ESAB Corecast 8600, is a specially engineered wire for welding cast. It is a cored wire, that uses a 98/2 (argon/oxygen, yes, oxygen) mix. And since it's also $600 for a 15lb spool, unless you're using the hell out of it, not worth it. And when I called ESAB to get some ballpark parameters to start with(kind of expensive to trial and error with), they had no parameters.

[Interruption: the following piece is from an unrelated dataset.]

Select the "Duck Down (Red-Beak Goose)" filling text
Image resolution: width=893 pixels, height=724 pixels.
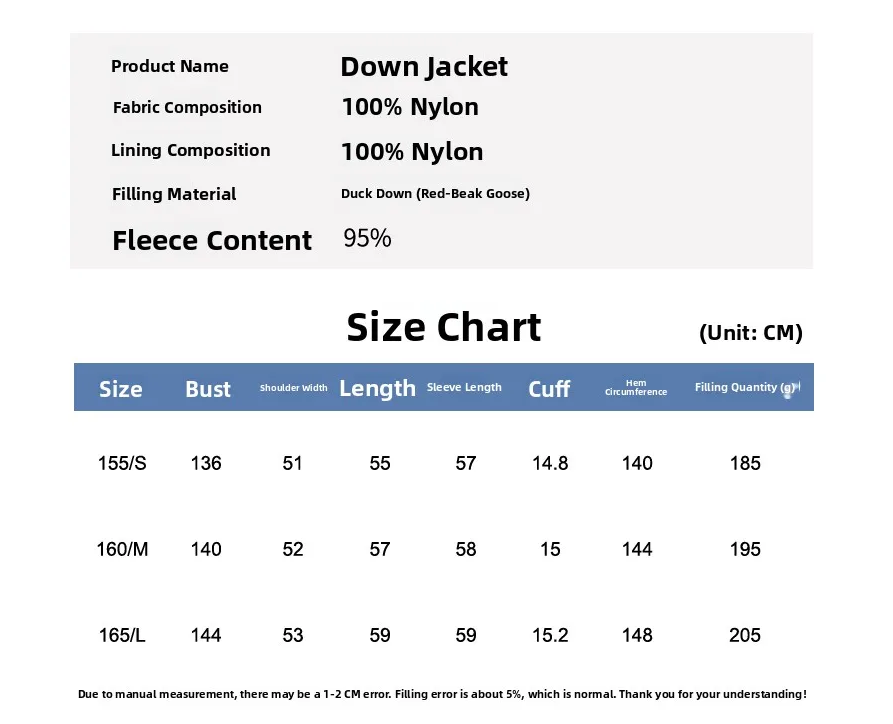pyautogui.click(x=435, y=194)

The engineer told me, "it runs like water, must be run in spray", thanks buddy, appreciate ya.
Crown alloys makes small spools of a cast mig wire, I have the info on it at work in my box. It's substantially cheaper, as in affordable enough for a serious hobbyist to buy. Cast is its own animal, simplest way to describe it: take a hot glue gun, glue a piece of plastic to a piece of styrofoam, let it cool, then break it apart. That's exactly how cast material breaks(visually). "My weld didn't fail!", no sir it didn't, poor handling of the base material is what failed. That line in the casting that breaks, cooled off too fast, which in turn separates, once stressed, it will fail. Sometimes not right away, but it will. I could go on all day long about the metallurgy of cast iron, cast steel, steel, joining the two, alloys to use, alloys to avoid, etc, etc, but that information doesn't come free!
Cliffs: cast takes patience, care, time, prep and consistent heat.
But if it's an Artec truss on a 30, you really don't need any alloy wire. Set the truss up on the housing, prep where necessary, tack the main truss in all the corners, then all the support plates. Start at the ends, weld 1-2" sections at a time. The way the artec truss is, weld the top parts of the truss first to preload it, then the tubes. Artec doesn't say that, I do, it's understanding weld shrinkage and how to use it timeout advantage. I've done probably 30 of them, they've all been done as a bare housing, no restraints, no preheat, no cast cracks, no alloy wire, all straight, done with a conventional s-6 mig wire and a 75-25 mix. I use settings adequate for welding 3/16" material(truss and tubes are 1/4" and truss supports are 10ga), basically enough to penetrate both materials without overheating the thinner 10ga and still put enough heat into the 1/4" truss and tube. No more, no less, a weld is only as strong as the thinnest material when welding dissimilar thickness materials. No need to run super hot passes, because guess what, the hotter then weld, the more shrinkage, which is turn warps things. Now if it were a larger axle, with thicker casting and thicker plate, things change, drastically, but a 30 casting, where the truss welds on, is really only about 1/4" thick. The 8.25, leave the shafts and carrier in it, make sure the diff can breathe(the heat built up inside will pressurize seals), prep and tack truss on, and slightly preheat the casting, 250* is plenty, mostly where you're welding and also a few inches out past that, cast soaks up heat like a sponge. Basically warm enough to take the chill out of it and slow it's cool rate. Weld it and wrap it to slow the cool rate when you're done.
Prep is 90% of the importance, yup, I hear it everyday, "turn the heat up, you don't need to prep shit". If only those people knew how fawking ignorant that makes them sound. Take your time, it doesn't take 4 days, it takes about 4 hours, if you have any other concerns feel free to PM me.